Qualified Defined Contribution Plan. (a) Assumption of Parent 401(k) Plan by SpinCo. Effective on or prior to the Effective Time, SpinCo shall, or shall cause one of its Affiliates to, assume sponsorship of the Atlas Energy, L.P. Investment Savings Plan (the “Parent 401(k) Plan”) and related trust, and make such amendments thereto as necessary to reflect the new sponsorship thereof by SpinCo (such plan as renamed as of the Effective Time in connection with such assumption, the “SpinCo 401(k) Plan”).
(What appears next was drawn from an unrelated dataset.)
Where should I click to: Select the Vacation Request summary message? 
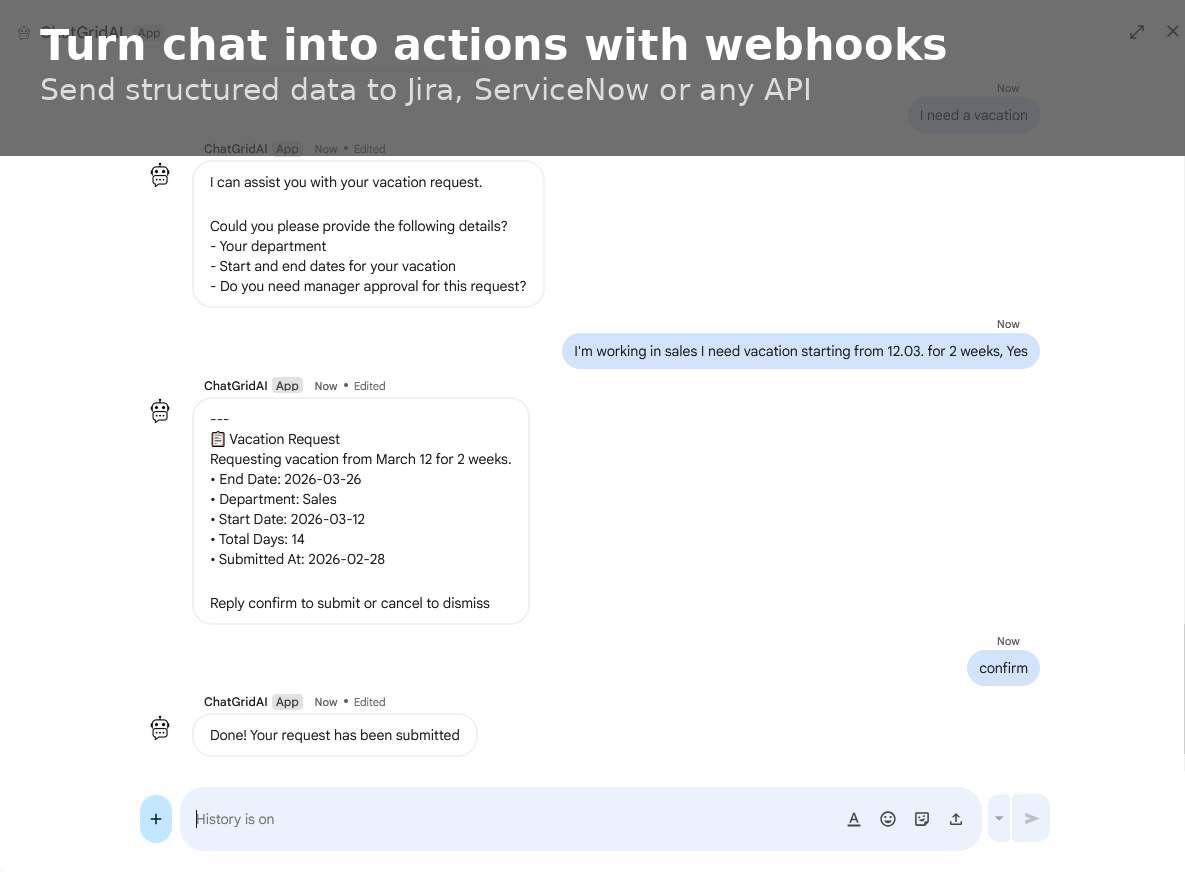point(361,511)
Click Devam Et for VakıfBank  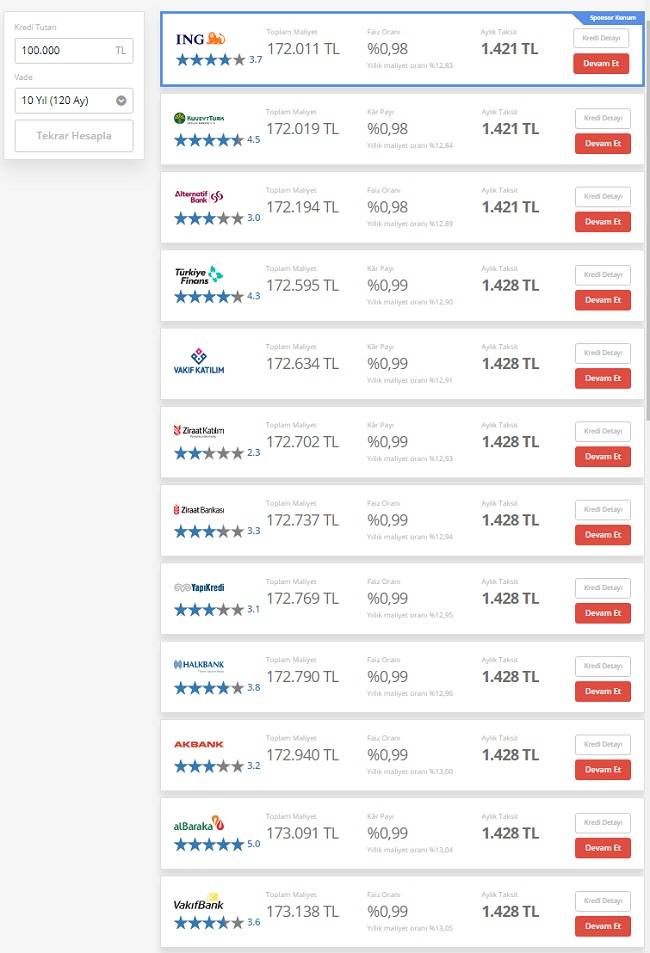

From and after the Effective Time, no Retained Business Participants shall accrue any benefits under the SpinCo 401(k) Plan. (b) Direct Transfer of SpinCo 401(k) Account Balances to the TRGP 401(k) Plan. Effective as of the Effective Time, Retained Business Participants shall become fully vested in their account balances under the SpinCo 401(k) Plan. As soon as reasonably practicable following the date the contributions described in Section 3.1(c) are made to the SpinCo 401(k) Plan, SpinCo shall cause the SpinCo 401(k) Plan accounts (including any outstanding loan balances to the extent permitted under the SpinCo 401(k) Plan and other Assets) of all Retained Business Participants to be transferred from the trust underlying the SpinCo 401(k) Plan in kind to the trust underlying the applicable TRGP 401(k) Plan in accordance with Section 7.14(d) of the Merger Agreement. Any transfer of assets pursuant to this Section 3.1(b) shall be conducted in accordance with Section 414(l) of the Code, Treasury Regulation § 1.414(1)-1, Section 401(a)(12) of the Code, and Section 208 of ERISA. (c) Contributions under the Parent 401(k) Plan as of the Effective Time. All contributions accrued by Retained Business Participants under the Parent 401(k) Plan (including employee deferrals, matching contributions, profit-sharing contributions, and employer non-elective contributions) through the Effective Time, determined in accordance with the terms and provisions of the Parent 401(k) Plan, ERISA, and the Code, and based on all service performed and compensation accrued prior to the Effective Time, and which have not been deposited prior to the Effective Time, shall be deposited by Parent to the Parent 401(k) Plan prior to the Effective Time. Such contributions shall be determined without taking into account any requirement in the SpinCo 401(k) Plan that a participant remain employed on any date following the Effective Time in order to qualify therefor.

Appears in 5 contracts

Samples: Employee Matters Agreement (Targa Resources Partners LP), Employee Matters Agreement (Atlas Energy Group, LLC), Merger Agreement (Targa Resources Corp.)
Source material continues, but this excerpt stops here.